Arnsberg.

Dachböden können Fundgruben sein. Das konnte jetzt Gerd Hagemann feststellen. Beim Aufräumen desselben hielt er plötzlich ein kleines Klapp-Büchlein mit rot vergilbtem Einband in der Hand: „Arnsberg (die Perle des Sauerlandes) in 12 Ansichten.“ Darin wunderschön kolorierte Postkarten mit ungewöhnlichen Perspektiven der Regierungsstadt, die Sammlerherzen höher schlagen lassen. Hergestellt das Ganze im Verlag Burghard Roselieb, Altermarkt 31.

Verlag Roselieb? Nie gehört. Altermarkt 31? Ein Haus mit solcher Nummer gibt's doch gar nicht. Stimmt. Weil es heute unter der Nummer 1-3 firmiert und keinen Verlag mehr beherbergt, sondern derzeit - nach diversen Wechseln - einen Teppichhändler im Eckhaus zur Apostelstraße.

Aber wer war Burghard Roselieb? Da gibt es nur zwei Möglichkeiten, Genaueres zu erfahren: bei Michael Gosmann im Stadtarchiv oder Werner Bühner, dem 2. Vorsitzenden des Heimatbundes. Und richtig, beide Quellen sprudeln munter, als hätten Gosmann und Bühner noch mit Roselieb gemeinsam beim alten Rath an der Theke ein Bier gezischt. Oder auch zwei.

Im Adressbuch 1913/14 der Stadt Arnsberg jedenfalls, findet der Archivar schnell heraus, firmierte Burghard Roselieb unter der Anschrift Altemarktstraße 31 als Nachfolger der bekannten Druckerei H.R. Stein und empfahl sich als Buch-, Kunst- und Schreibwarenhandlung sowie als Bilder-Einrahmegeschäft und Ansichtskarten-Verlag. Da war es auch kein Wunder, dass der Geschäftsmann einen steten „Eingang von Neuheiten in Künstler-Postkarten“ vermelden konnte.

Und zur Reisezeit warb Roselieb mit Andenken und kunstgewerblichen Geschenkartikeln „mit Ansichten von Arnsberg“. Ein großes „Lager in Zigarren und Zigaretten“ und ein „Losevertrieb“ für die Klassenlotterie komplettierten das Angebot in dem, vermutet Michael Gosmann, „wohl eher kleinerem Lädchen“. Klein deshalb, weil sich im gleichen Gebäude des Hauses „Altemarktstraße 31“ auch das große Textilgeschäft der jüdischen Familie Rosenthal befand. Bis dann später die Nazis kamen und durch brutale Arisierung für ihrer Ansicht nach klare Verhältnisse sorgten.
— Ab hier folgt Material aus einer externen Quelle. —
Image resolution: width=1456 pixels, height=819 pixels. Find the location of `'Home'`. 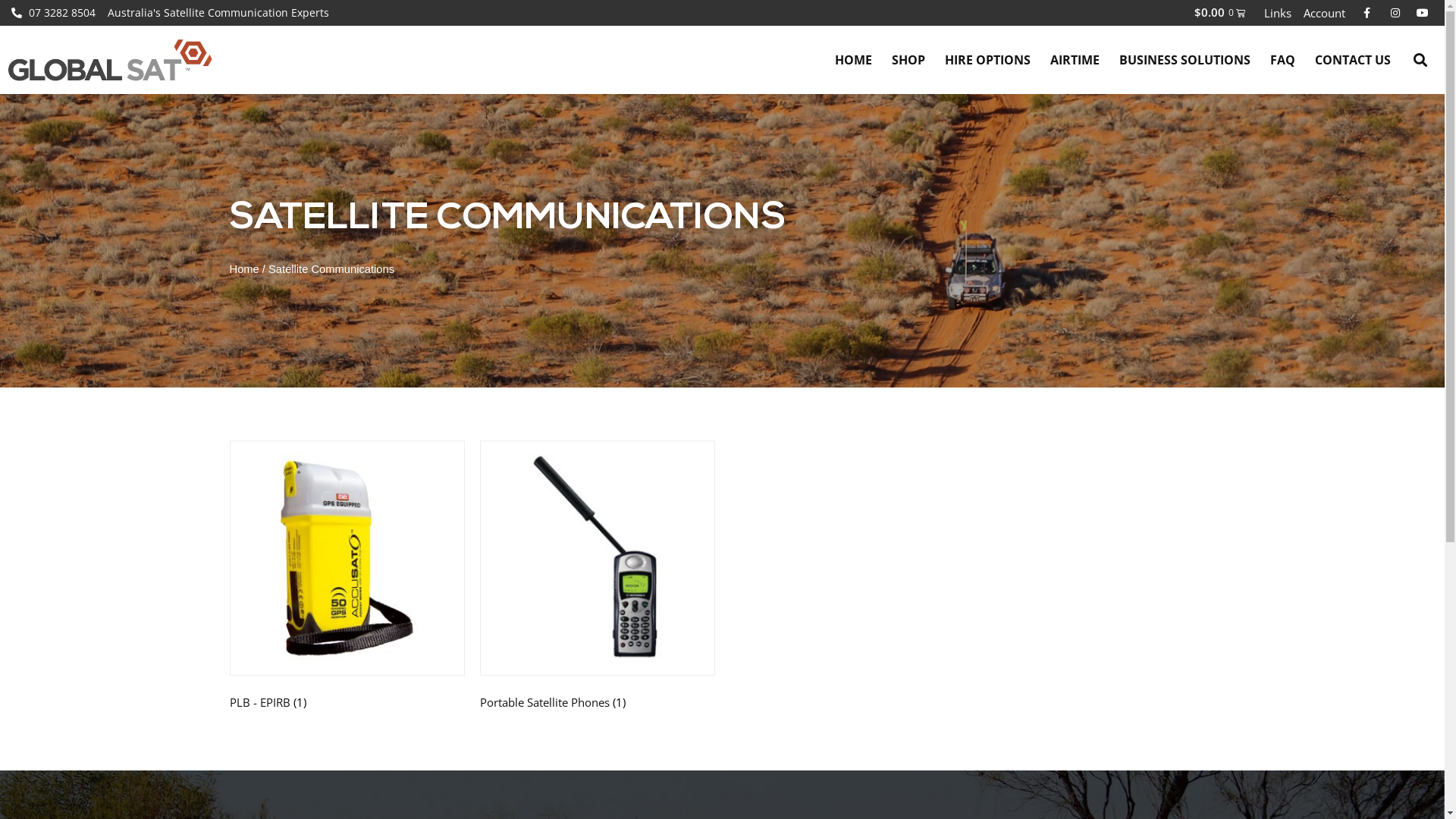

'Home' is located at coordinates (228, 268).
Aber woher kommt die kuriose Adress-Bezeichnung? Möglicherweise, so Gosmann, durch eine Nachlässigkeit der damaligen Drucker, die den Alten Markt kurzerhand zur Altemarktstraße werden ließen. Praktisch als dritte Adressvariante. „Denn das Buch wurde weitab von Arnsberg gedruckt.“ Da kann man schon mal mit den Namen durcheinanderkommen.
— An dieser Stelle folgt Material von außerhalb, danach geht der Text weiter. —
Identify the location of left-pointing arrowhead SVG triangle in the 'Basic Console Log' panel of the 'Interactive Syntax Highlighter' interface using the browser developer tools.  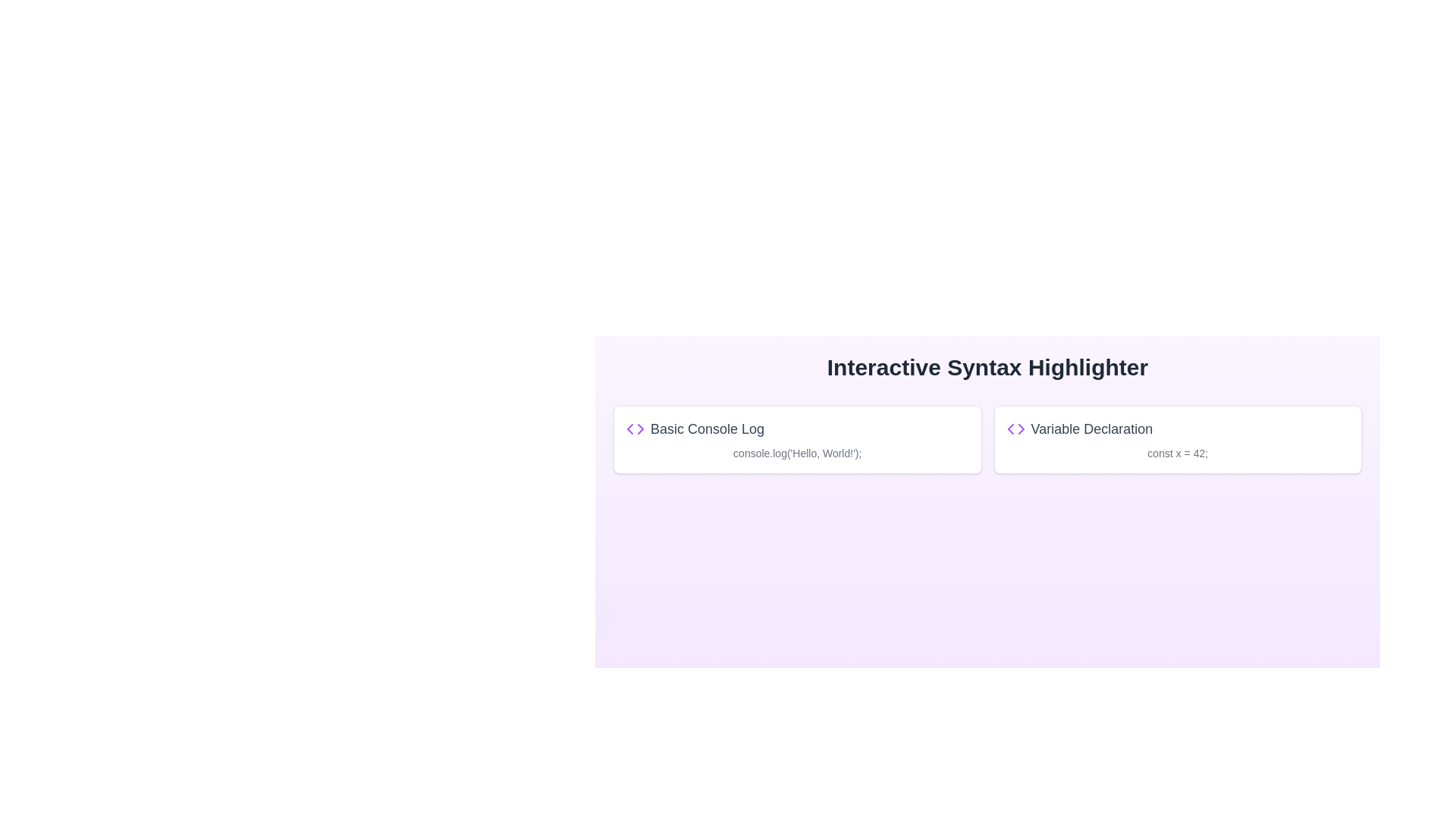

Burghard Roselieb war aber wohl auch ein fotografischer Tüftler. Das jedenfalls haben Werner Bühner in seiner Funktion als Theodor-Heuss-Schulleiter und seine Schüler schon Ende der 80er Jahre entdeckt. Im Rahmen des Schulprojektes „Arnsberg in den 20er Jahren“. „Dabei haben wir die von Roselieb hinterlassen Foto-Glasplatten in etwa DIN-A5-Größe entwickelt. Heraus kamen irre scharfe Aufnahmen aus jener Zeit.“ Diese Aufnahmen, so Bühner, habe der findige Roselieb mit einer für die damalige Zeit raffinierten Technik weiterverarbeitet. „Durch eine leichte seitliche Verschiebung entstand quasi ein 3D-Effekt.“

Die Fotoplatten sind heute Bestandteil des Stadtarchivs. Als Hinterlassenschaft eines Mannes, der das einst noch üppige Geschäftsleben auf Steinweg und Alter Markt bereicherte und dabei Kaiserreich, Weimarer Republik und die Anfänge der Bundesrepublik erlebte. Und dazwischen sogar noch ein Tausendjähriges Reich.

Was wurde aus Burghard Roselieb? „Er ist Anfang der 50er Jahre verstorben,“ weiß Werner Bühner. Seine Spuren findet man noch heute. Und wenn es zufällig auf dem Hagemann’schen Dachboden ist.